Who aborted the process for the appointment of a substantive Commissioner of Police and why?
Is the unprecedented situation of the top leadership positions in the Police Service now being vacant the outcome of the President’s acts and omissions concerning the merit list which the Police Service Commission had settled, but which became diverted from going forward, as a result of the now notorious meeting at President’s House on August 12, 2021?
Meanwhile, how are we holding Vincent Nelson, the disgraced British Queen’s Counsel, to his bargain?
Nelson pleaded guilty in a corruption case in which Anand Ramlogan, SC, a former attorney general of Trinidad and Tobago, and a junior counsel have been charged. Nelson is expected to be witness for the prosecution.
This matter falls within the constitutional remit of the Director of Public Prosecutions (the DPP), but the current Attorney General, Faris Al-Rawi, on behalf of the Government of Trinidad Tobago, entered into an agreement with Nelson in November 2017.
The Agreement contains promises made to Nelson in exchange for his Notarised Statement.
Nelson was charged in 2019 after the Agreement was made. Subsequent to the appearance of this Agreement, the DPP has made it known that he has a plea agreement with Nelson relating to the criminal proceedings and that he was not a party to any discussions relating to the 2017 AG-Nelson deal. (Newsday, October 2, 2021).
An incisive editorial in the Express made the point that there are legitimate public concerns raised by the AG-Nelson deal, accountability for which cannot be evaded by an invocation of the sub judice rule, not least of all because the Agreement also included a promise that Nelson’s Notarised Statement would not be disclosed, except to the DPP and the Anti-Corruption Bureau.
Concealment of the Notarised Statement and the supporting information was even expressly specified to include concealment from Parliament.
Another benefit given to Nelson was a promise that no proceedings would be taken against him for repayment of the fees he earned from government-connected work for the period 2010 to 2017, which spanned two different administrations.
In wrestling terms, one might say the DPP has a half Nelson hold on Nelson; but when AG Al-Rawi tangled with him, Nelson was permitted to pin the Government of Trinidad and Tobago to the mat with a full Nelson hold.
In 2015, when Anand Ramlogan resigned as AG from the UNC government, I commented then that “a high level of political aggression is not compatible with the office of Attorney General, which is the guardian of the public interest in many matters and, therefore, requires a measure of detachment from the extremes of partisan party politics”.

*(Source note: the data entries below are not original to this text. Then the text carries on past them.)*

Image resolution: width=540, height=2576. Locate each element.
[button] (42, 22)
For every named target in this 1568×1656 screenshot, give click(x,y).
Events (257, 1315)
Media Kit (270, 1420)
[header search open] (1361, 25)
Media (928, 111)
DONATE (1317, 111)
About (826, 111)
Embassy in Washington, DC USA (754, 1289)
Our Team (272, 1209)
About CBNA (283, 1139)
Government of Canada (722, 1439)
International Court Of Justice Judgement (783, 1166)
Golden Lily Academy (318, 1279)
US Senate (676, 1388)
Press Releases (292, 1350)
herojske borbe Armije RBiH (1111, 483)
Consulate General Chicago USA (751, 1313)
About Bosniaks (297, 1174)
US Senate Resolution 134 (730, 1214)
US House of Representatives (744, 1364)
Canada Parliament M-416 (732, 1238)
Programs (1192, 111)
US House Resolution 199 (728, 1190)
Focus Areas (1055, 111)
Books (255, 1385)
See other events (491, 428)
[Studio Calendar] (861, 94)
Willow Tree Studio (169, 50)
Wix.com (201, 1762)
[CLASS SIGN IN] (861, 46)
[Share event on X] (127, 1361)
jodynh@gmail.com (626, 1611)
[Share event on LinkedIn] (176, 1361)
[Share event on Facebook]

Subsequently, in 2019, I noted that Al-Rawi had been in the news for all the wrong reasons many times during his tenure, and added that “it is not possible to be trusted as the guardian of the public interest while habitually, and sometimes crassly, pursuing a campaign against the Opposition, however righteous such a campaign may be in the eyes of the Attorney General”.
Even more controversies are currently swirling around Al-Rawi, and unrestrained conduct in the political gayelle can turn into conduct unbecoming of the office of AG.
Sadly, the credibility of an even higher office, that of President of the Republic, has now suffered serious damage and the office has become a source of a contagion of distrust, which will taint appointments she makes.